Material shown:

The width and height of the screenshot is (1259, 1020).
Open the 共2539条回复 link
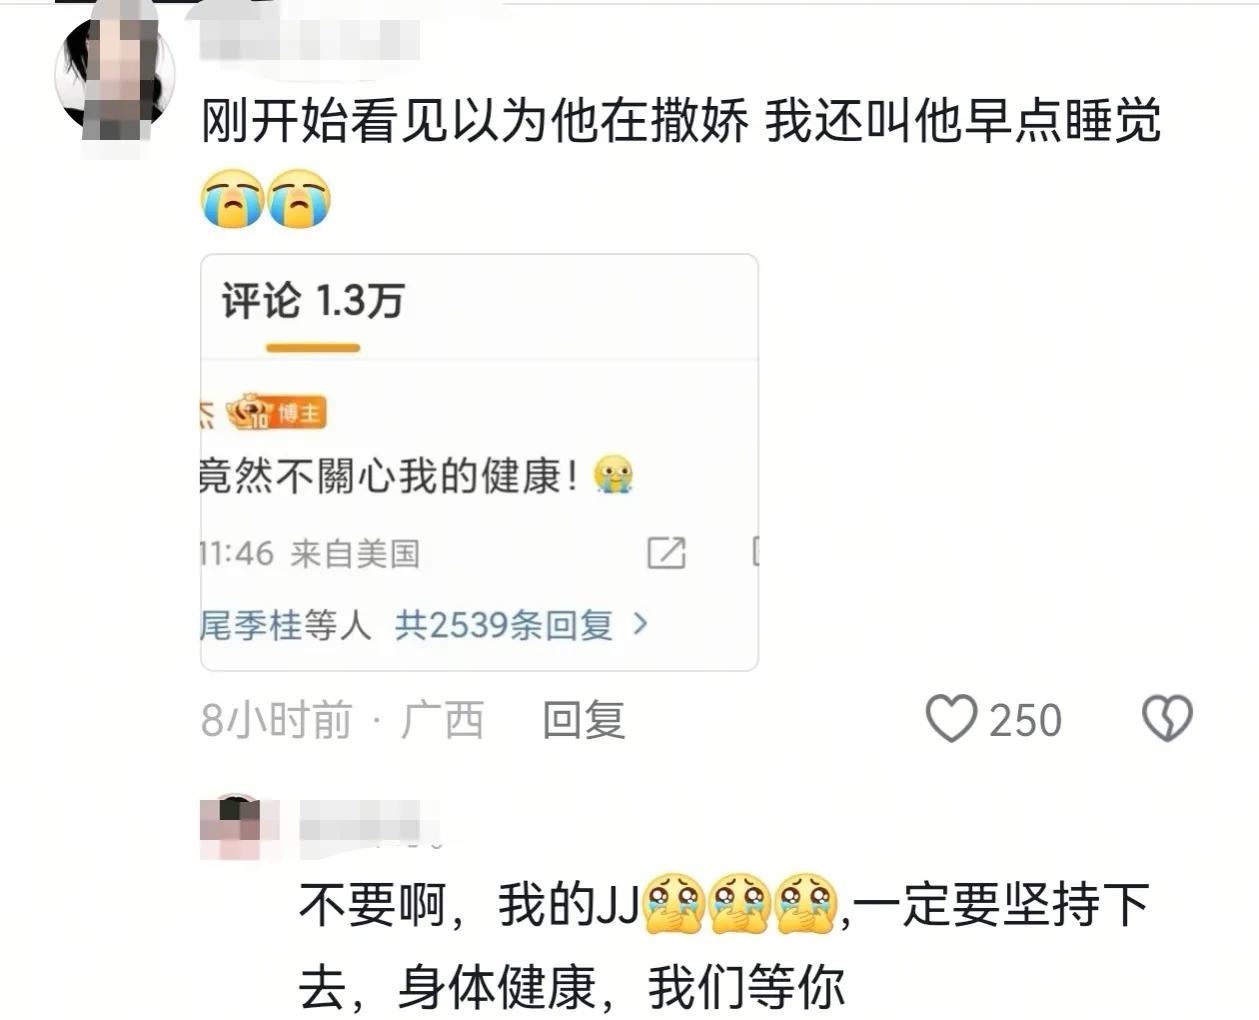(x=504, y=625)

---

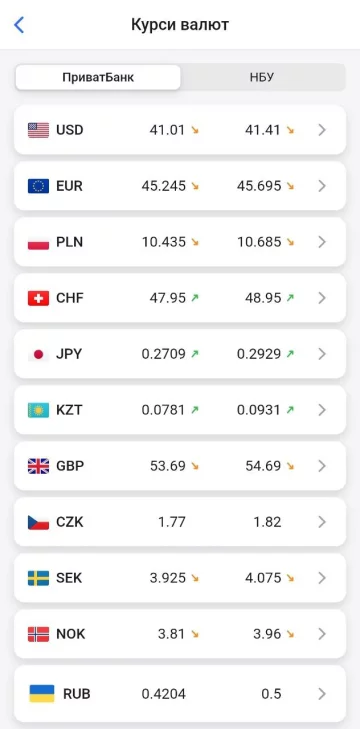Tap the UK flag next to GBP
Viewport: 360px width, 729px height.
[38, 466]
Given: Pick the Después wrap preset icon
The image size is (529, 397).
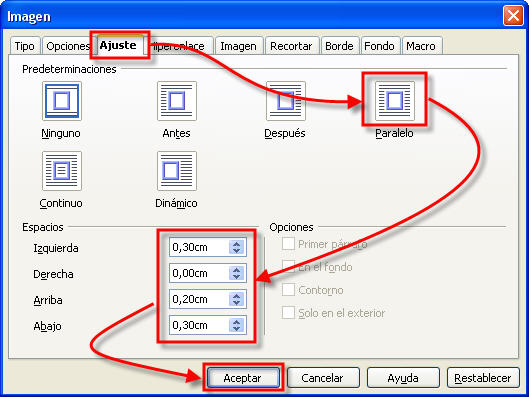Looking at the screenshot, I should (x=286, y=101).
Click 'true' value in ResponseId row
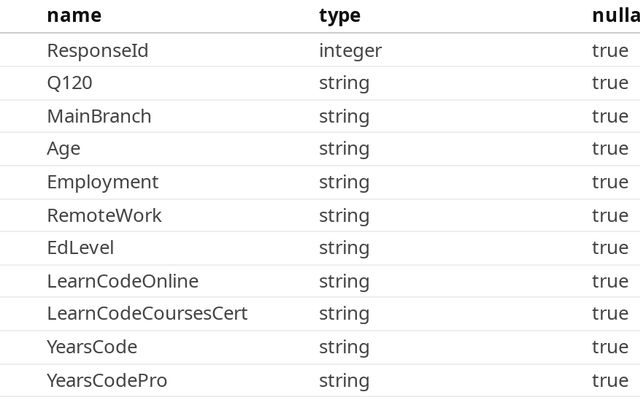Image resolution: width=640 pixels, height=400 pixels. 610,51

* * *

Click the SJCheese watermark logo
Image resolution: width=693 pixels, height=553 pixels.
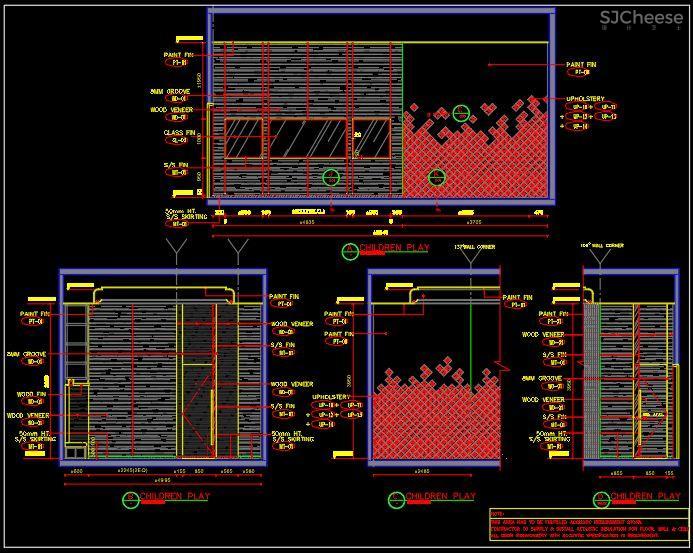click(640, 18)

Exercise brief: Swap "Pick" for "Choose" in the material from the line containing "Given: Pick the Después wrap preset icon" through the line containing "Image resolution: width=640", and reproduce only those lines with everything else unchanged. Leave the pictures out.

The output:
Given: Choose the Después wrap preset icon
The image size is (529, 397).
Looking at the screenshot, I should (x=286, y=101).
Click 'true' value in ResponseId row
Image resolution: width=640 pixels, height=400 pixels. 610,51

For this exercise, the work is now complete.